Volume 1 – Arco 4

Capítulo 33

Ainda na madrugada, o grupo discutia a futura batalha entre Gurok e Infelix. As chamas de Kaji na forja iluminavam seus rostos cansados.

Xin, com suas expressões marcantes e gestos ágeis, mostrava frustração. Ela não conseguia entender o motivo de alguém usar uma armadura que não pudesse proteger seu usuário.

Gurok, com um leve sorriso no rosto, respondeu de forma calma.

— Sei que não parece, mas essa é a armadura mais poderosa do mundo. Está apenas incompleta.

Todos se entreolharam, surpresos com a declaração. Gurok continuou, observando o brilho das brasas.

— Fabris, seu criador, a projetou para ser resistente contra qualquer ataque mágico. Era a maneira dele de declarar guerra aos magos, com quem tinha tantas desavenças.

A história de Fabris pesava no ar como uma lenda esquecida. O motivo para ele não ter terminado a armadura era devido aos materiais raros, e as ferramentas necessárias para criá-la, que sequer existiam na sua época.

— E seus descendentes de sua família nunca estiveram interessados em finalizar seu trabalho, pois nunca nutriram ódio pelos magos. A armadura acabou sendo largada e esquecida no armazém.

Gurok suspirou, pegando uma luva grossa em seu bolso e retirando de um pequeno frasco de vidro uma pedra metálica, brilhante e platinada, que reluzia com a luz do fogo.

Sebastian, observava a pequena pedra com fascínio.

— Que tipo de metal é esse? — indagou, seus olhos vermelhos refletindo o brilho do mineral.

— Ninguém sabe — Gurok balançou a cabeça, parecendo tão intrigado quanto todos. — É um metal ainda desconhecido. Nem mesmo eu sei suas propriedades exatas.

Lois, que até então observava silenciosamente, cruzou os braços e participou da conversa.

— Possuíamos esse metal abundância em nosso armazém, mas acabamos perdendo tudo. Eu tive que me infiltrar nas minas para procurar por mais, e isso foi tudo que eu encontrei, mesmo com Eldoria sendo rica em minérios raros...

— Se vocês têm o metal, por que não concluem a armadura? — perguntou Kenshiro, sua voz mais forte, tentando entender a complexidade da situação.

Gurok fechou os olhos por um instante, como se as palavras pesassem.

— Porque as ferramentas necessárias para manipular esse metal ainda não existem.

O grupo ficou em silêncio, sentindo o peso da verdade.
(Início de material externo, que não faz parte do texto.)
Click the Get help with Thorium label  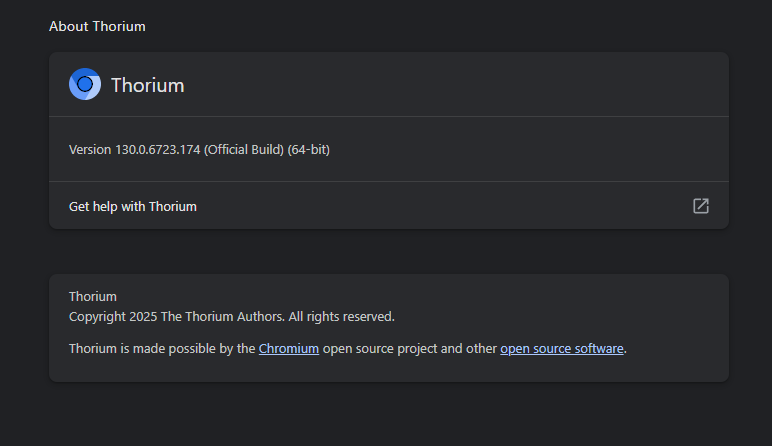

— Mas há uma esperança! — Gurok falou subitamente, sua voz agora mais enérgica. Ele olhou diretamente para Erina, que levantou uma sobrancelha, intrigada.

— Como? — perguntou o grupo.

— Anos atrás, um raio caiu aqui e atingiu nosso estoque de metais. A eletricidade criou uma reação que fez os metais se unirem em uma só liga.

— Infelix controla raios... Espera, ele provocou esse raio? — deduziu Erina.

— Sim — disse Lois, friamente. — Ele sabia do projeto. Sabia que a armadura era nossa melhor chance contra ele em um combate direto.

Gurok assentiu, confirmando a veracidade.

— Levou anos pra Lois encontrar todo o metal que precisávamos, e para mim montar a armadura que havia sido danificada. O maior problema agora, é utilizar os raios de Infelix como ferrementas para terminar esse projeto. E um raio comum não será o suficiente, embora ele já consiga causar alguma reação ao metal.

— Como assim? — perguntou Erina.

— O metal é instável perto de qualque corrente elétrica. Eu preciso de um descarga de energia forte o suficiente para o metal se expandir em alta velocidade, cobrindo a armura por completo. Eu preciso que Infelix me acerte com um de seus "super-raios".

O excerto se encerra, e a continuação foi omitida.